Summary When water from the surface of a limestone plain seeps down through the fractured rock to the water table of an unconfined aquifer with low hydraulic gradient containing water saturated with respect to calcite, mixing of these waters causes renewed aggressivity. A model is presented, which describes the evolution of karstification by dissolutional widening of the fractures downgradient from the local input of surface water. The model couples flow in the fractures with dissolution rates. Dissolution rates are given by F = k (1 − c (x)/ceq)4, where c (x) is the calcium concentration at distance x from the entrance of the fracture, ceq is the equilibrium calcium concentration of the H2O–CaCO3–CO2 solution in the fracture, and k is a rate constant.
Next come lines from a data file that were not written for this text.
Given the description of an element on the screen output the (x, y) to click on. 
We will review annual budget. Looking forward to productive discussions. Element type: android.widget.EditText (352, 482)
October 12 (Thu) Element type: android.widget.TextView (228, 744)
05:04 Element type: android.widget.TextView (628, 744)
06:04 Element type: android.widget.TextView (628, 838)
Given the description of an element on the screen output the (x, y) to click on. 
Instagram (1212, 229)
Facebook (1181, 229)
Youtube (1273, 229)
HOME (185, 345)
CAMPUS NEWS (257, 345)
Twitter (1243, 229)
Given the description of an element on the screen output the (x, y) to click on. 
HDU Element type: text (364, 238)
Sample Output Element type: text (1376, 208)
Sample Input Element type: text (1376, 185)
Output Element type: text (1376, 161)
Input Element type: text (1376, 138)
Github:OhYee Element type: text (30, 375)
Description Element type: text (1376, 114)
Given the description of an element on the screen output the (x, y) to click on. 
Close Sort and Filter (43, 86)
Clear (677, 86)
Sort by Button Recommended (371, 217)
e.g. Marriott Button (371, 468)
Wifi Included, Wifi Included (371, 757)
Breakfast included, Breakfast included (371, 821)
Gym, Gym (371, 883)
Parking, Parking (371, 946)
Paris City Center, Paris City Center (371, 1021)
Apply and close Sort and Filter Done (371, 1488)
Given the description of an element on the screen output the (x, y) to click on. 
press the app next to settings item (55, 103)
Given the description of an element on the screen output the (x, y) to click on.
The model describes two domains of waters saturated with respect to calcite at different partial pressure of CO2. At the borders of these domains the waters mix and create dissolutional widening of the fractures by mixing corrosion. A channel evolves along the border in the downgradient direction by about 100 m in 100 ky. Below this channel a zone of fractures with aperture widths up to 1 cm has originated. The change of the hydraulic conductivity in the mixing zone shifts the border of the domains, allowing the channel to grow in the downgradient direction. Below it the zone of widened fractures is invaded by saturated phreatic water and dissolution stops. This process continues at the downgradient part of the conduit. In summary, we find cave conduits evolving close to the water table, leaving significant cavernous structures below them. A variety of modelling scenarios with different choices of parameters show that this evolution is typical and changes only in details but not in its basic behaviour.